Менее тренированные в ходьбе беженцы отставали от войск, но утром в поток вливались свежие, и их становилось ничуть не меньше, чем накануне. И люди, и скот здорово мешали войскам, но деваться ни тем, ни другим было некуда, и, ожесточенно ругаясь у заторов и пробок, они продолжали двигаться вместе.
Заметно поредевший батальон Казанцева по-прежнему двигался в арьергарде полка. Под Старобельском, на реке Айдар, потеряли последние две пушки. Там же убили и коня под Казанцевым, и он теперь шел пешком, чаще всего рядом с командиром теперь уже не существующей батареи лейтенантом Раичем. Щеголеватый на вид, белокурый, голубоглазый Раич сочетал в себе мужскую сдержанность, силу и нечто трогательно-женское, что скрадывало в нем все грубое и жесткое в армейском облике и привычках.
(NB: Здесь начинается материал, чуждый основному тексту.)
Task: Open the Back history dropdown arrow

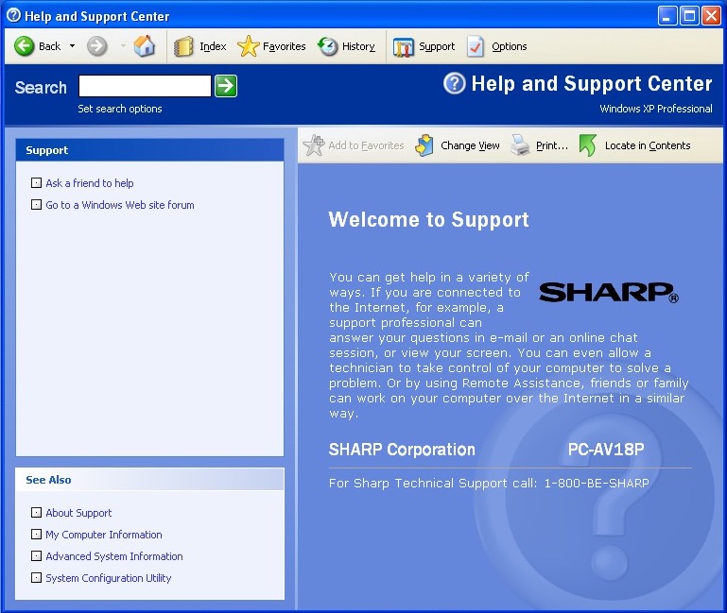Action: pyautogui.click(x=73, y=46)
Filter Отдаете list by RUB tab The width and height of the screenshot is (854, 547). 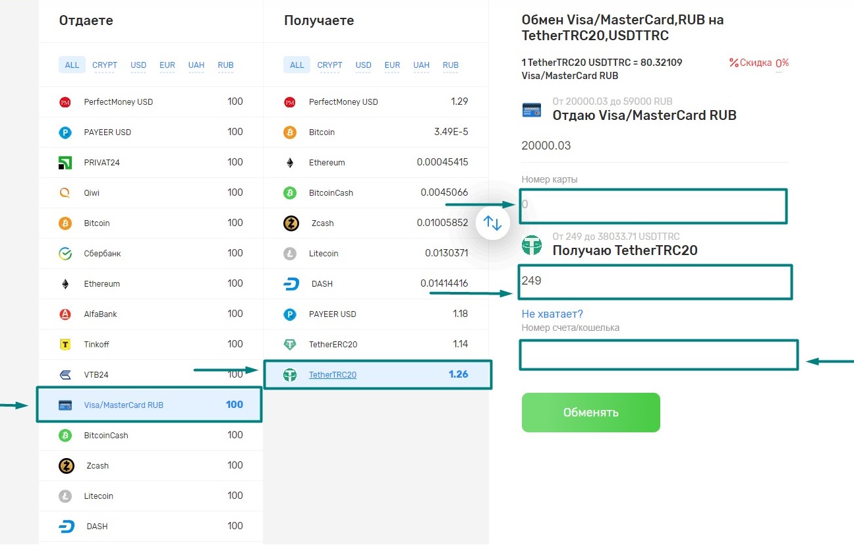[225, 65]
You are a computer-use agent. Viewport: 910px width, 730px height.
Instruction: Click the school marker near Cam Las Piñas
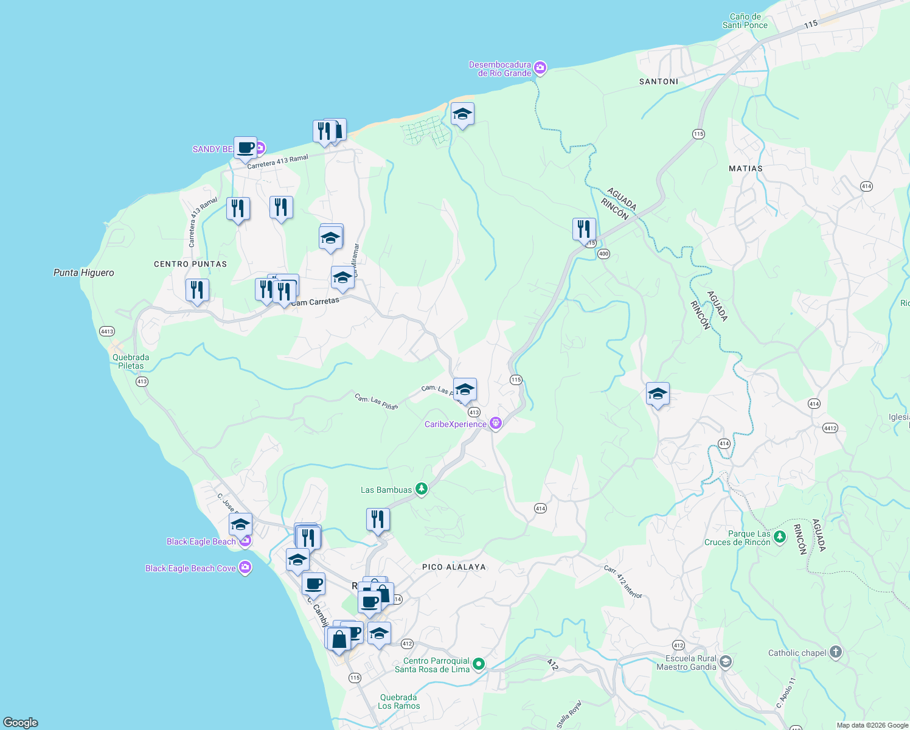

Пыль, жара, гвалт — мелкое и въедливое, не отпускавшее на дороге, — на время уходило от них в сторону, и им обоим казалось, что все бывшее до сих пор и у них, и у двигавшихся сейчас вместе с ними не настоящее, не главное, что настоящее и главное начинается на их глазах на этих дорогах, что как раз эти люди, очумелые сейчас от жары, жажды и усталости, именно они начнут обратное движение в этой войне, а сейчас в них откладывается то нужное, что и пригодится в той обратной дороге. Говорили и о таком чуждом в этой обстановке и так далеко отодвинутом довоенном прошлом. Казанцев рассказывал о предвоенной службе у границы, жене, дочери; Раич — о военном училище. Общего прошлого в хуторе у них не было. Но они отыскивали домашние сближающие нотки, наталкивали друг друга на знакомое обоим.
В разговор то и дело вплетались всплески ни на миг незатихающей дороги.
Прошел грузовик, жгуче обдал колючей пылью. Через канаву перелез дедок в когда-то белой рубахе и рваном брыле. Черное, в рытвинах морщин лицо дрожало улыбкой.
— Табак вырви глаз. Для нас в самый раз, а немчура дохнет. Дай дыхну, кормилец.
Получив бычок из рук Казанцева, дедок тем же порядком выбрался на солончаки, где тарахтела его арба.